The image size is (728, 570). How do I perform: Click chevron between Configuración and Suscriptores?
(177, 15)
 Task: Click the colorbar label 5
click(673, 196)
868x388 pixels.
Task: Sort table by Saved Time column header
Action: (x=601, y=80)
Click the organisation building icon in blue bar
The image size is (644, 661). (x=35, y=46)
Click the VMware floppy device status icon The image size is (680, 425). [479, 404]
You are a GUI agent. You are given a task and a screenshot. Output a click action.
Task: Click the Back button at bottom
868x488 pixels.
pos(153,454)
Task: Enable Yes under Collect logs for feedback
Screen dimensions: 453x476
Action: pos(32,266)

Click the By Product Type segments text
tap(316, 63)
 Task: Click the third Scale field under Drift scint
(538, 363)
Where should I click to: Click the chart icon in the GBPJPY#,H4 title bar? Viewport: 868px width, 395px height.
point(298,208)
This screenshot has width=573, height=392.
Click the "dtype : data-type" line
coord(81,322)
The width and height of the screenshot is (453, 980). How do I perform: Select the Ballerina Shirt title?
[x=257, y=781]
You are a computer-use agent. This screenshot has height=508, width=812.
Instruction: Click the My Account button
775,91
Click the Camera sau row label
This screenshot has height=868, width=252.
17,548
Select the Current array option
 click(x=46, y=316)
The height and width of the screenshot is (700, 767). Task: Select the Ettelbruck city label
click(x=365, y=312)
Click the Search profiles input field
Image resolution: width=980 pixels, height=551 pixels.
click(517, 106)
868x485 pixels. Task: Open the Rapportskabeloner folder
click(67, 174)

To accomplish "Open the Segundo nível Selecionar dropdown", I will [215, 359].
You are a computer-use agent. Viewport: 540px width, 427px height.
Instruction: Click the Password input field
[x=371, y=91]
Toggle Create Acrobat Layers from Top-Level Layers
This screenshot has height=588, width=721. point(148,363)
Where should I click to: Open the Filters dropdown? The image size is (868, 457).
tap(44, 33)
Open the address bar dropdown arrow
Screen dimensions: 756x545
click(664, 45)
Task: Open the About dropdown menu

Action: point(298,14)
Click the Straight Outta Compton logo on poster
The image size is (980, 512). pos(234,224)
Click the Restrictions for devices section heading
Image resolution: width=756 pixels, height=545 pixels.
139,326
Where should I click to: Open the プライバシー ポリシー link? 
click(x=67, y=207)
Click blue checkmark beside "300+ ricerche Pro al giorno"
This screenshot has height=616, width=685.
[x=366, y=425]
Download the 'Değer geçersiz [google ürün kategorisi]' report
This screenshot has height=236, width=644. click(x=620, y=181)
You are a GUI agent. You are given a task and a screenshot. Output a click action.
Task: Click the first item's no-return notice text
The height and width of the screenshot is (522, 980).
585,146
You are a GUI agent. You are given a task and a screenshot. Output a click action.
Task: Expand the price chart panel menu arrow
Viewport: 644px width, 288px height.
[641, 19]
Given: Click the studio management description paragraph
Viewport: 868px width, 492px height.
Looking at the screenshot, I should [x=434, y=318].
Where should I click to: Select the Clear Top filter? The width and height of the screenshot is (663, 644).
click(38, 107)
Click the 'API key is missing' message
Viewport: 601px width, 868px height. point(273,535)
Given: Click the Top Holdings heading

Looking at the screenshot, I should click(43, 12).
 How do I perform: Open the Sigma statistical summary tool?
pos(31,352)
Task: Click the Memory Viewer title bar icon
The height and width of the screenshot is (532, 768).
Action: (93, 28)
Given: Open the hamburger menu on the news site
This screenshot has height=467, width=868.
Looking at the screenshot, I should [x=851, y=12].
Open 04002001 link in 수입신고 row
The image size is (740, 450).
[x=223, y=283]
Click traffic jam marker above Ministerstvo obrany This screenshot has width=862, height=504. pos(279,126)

........

▸ Task directions: In the listing above, find the line containing "Where should I click to: Click" and the line containing "Task: Click the first", then quote both, plus every line between them, exactly as written.

▸ Expected output:
Where should I click to: Click the chart icon in the GBPJPY#,H4 title bar? Viewport: 868px width, 395px height.
point(298,208)
This screenshot has width=573, height=392.
Click the "dtype : data-type" line
coord(81,322)
The width and height of the screenshot is (453, 980). How do I perform: Select the Ballerina Shirt title?
[x=257, y=781]
You are a computer-use agent. This screenshot has height=508, width=812.
Instruction: Click the My Account button
775,91
Click the Camera sau row label
This screenshot has height=868, width=252.
17,548
Select the Current array option
 click(x=46, y=316)
The height and width of the screenshot is (700, 767). Task: Select the Ettelbruck city label
click(x=365, y=312)
Click the Search profiles input field
Image resolution: width=980 pixels, height=551 pixels.
click(517, 106)
868x485 pixels. Task: Open the Rapportskabeloner folder
click(67, 174)

To accomplish "Open the Segundo nível Selecionar dropdown", I will [215, 359].
You are a computer-use agent. Viewport: 540px width, 427px height.
Instruction: Click the Password input field
[x=371, y=91]
Toggle Create Acrobat Layers from Top-Level Layers
This screenshot has height=588, width=721. point(148,363)
Where should I click to: Open the Filters dropdown? The image size is (868, 457).
tap(44, 33)
Open the address bar dropdown arrow
Screen dimensions: 756x545
click(664, 45)
Task: Open the About dropdown menu

Action: point(298,14)
Click the Straight Outta Compton logo on poster
The image size is (980, 512). pos(234,224)
Click the Restrictions for devices section heading
Image resolution: width=756 pixels, height=545 pixels.
139,326
Where should I click to: Open the プライバシー ポリシー link? 
click(x=67, y=207)
Click blue checkmark beside "300+ ricerche Pro al giorno"
This screenshot has height=616, width=685.
[x=366, y=425]
Download the 'Değer geçersiz [google ürün kategorisi]' report
This screenshot has height=236, width=644. click(x=620, y=181)
You are a GUI agent. You are given a task and a screenshot. Output a click action.
Task: Click the first item's no-return notice text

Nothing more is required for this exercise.